Shook, Hardy & Bacon Public Policy Partners Victor Schwartz and Phil Goldberg have authored a Product Liability Law & Strategy article countering the myth that "federal drug law preempts product liability suits against generic drug companies, but not brand name manufacturers." Titled "Ending the Myth That Branded Drug Companies Cannot Benefit from Preemption; The Sixth Circuit Properly Holds That the Doctrine Bars a Design Claim," the article explains that preemption applies "when it would be impossible for a prescription drug manufacturer to comply with both the FDA's [Food and Drug Administration's] requirements and what a plaintiff's lawyer alleges as its duty under tort law… It does not matter whether the defendant made a generic or a brand-name name drug."
Discussing Yates v.
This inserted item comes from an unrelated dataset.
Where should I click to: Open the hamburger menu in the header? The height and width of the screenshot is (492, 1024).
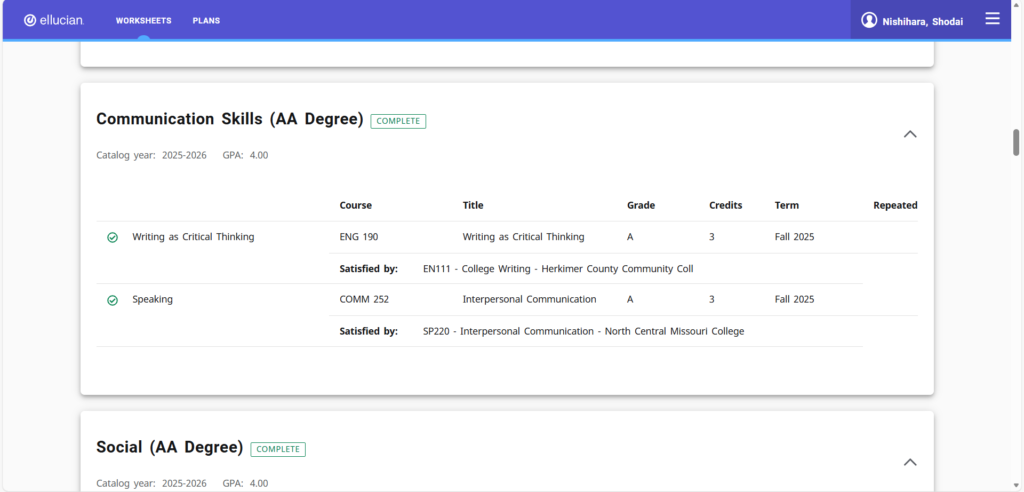[x=992, y=19]
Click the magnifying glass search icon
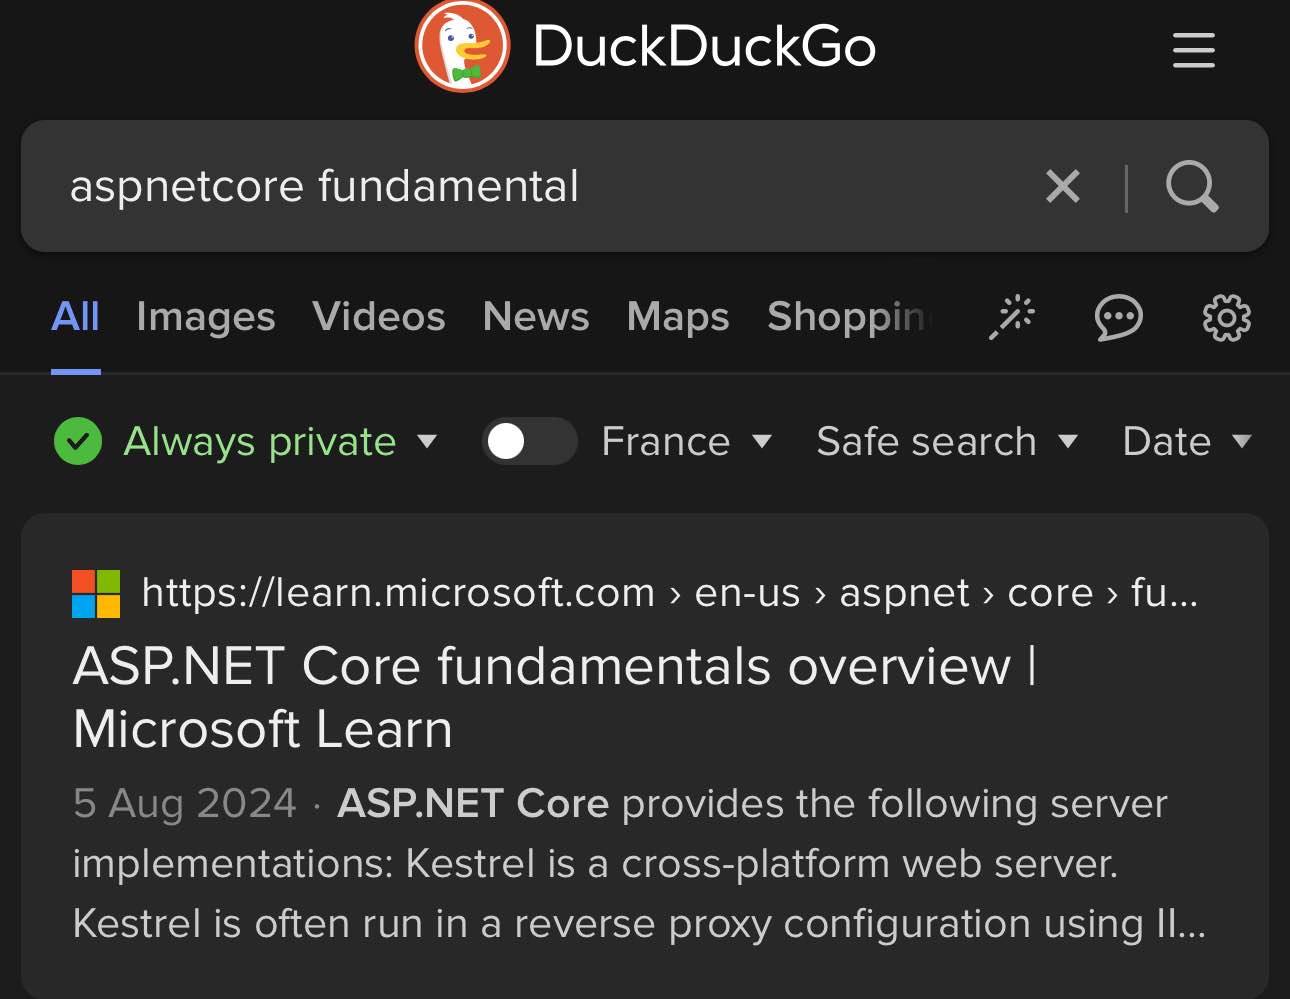Viewport: 1290px width, 999px height. point(1192,186)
Ortho-McNeil-Janssen, No.15-31049 (6th Cir. Dec 11, 2015), the article finds that the Sixth Circuit's ruling clarifies the doctrine derived from three U.S. Supreme Court cases addressing warning defect and design defect claims. "In Yates, the Sixth Circuit became the first federal appellate court to apply the U.S. Supreme Court's impossibility preemption analysis from Levine, Mensing and Bartlett to a design defect claim against the manufacturer of a brand-name drug," note Schwartz and Goldberg. "The court dismissed the design defect claim under the impossibility preemption doctrine, stating that the manufacturer of branded drugs cannot change a drug's formula without FDA's pre-approval."
As the Sixth Circuit recognized, federal preemption supersedes state tort law when it is impossible to comply with obligations under both federal regulatory law and a finding of defect under state product liability law. It does not matter whether the manufacturer sells branded or generic drugs. Whether in federal or state court, judges can and should employ the sound reasoning in Yates.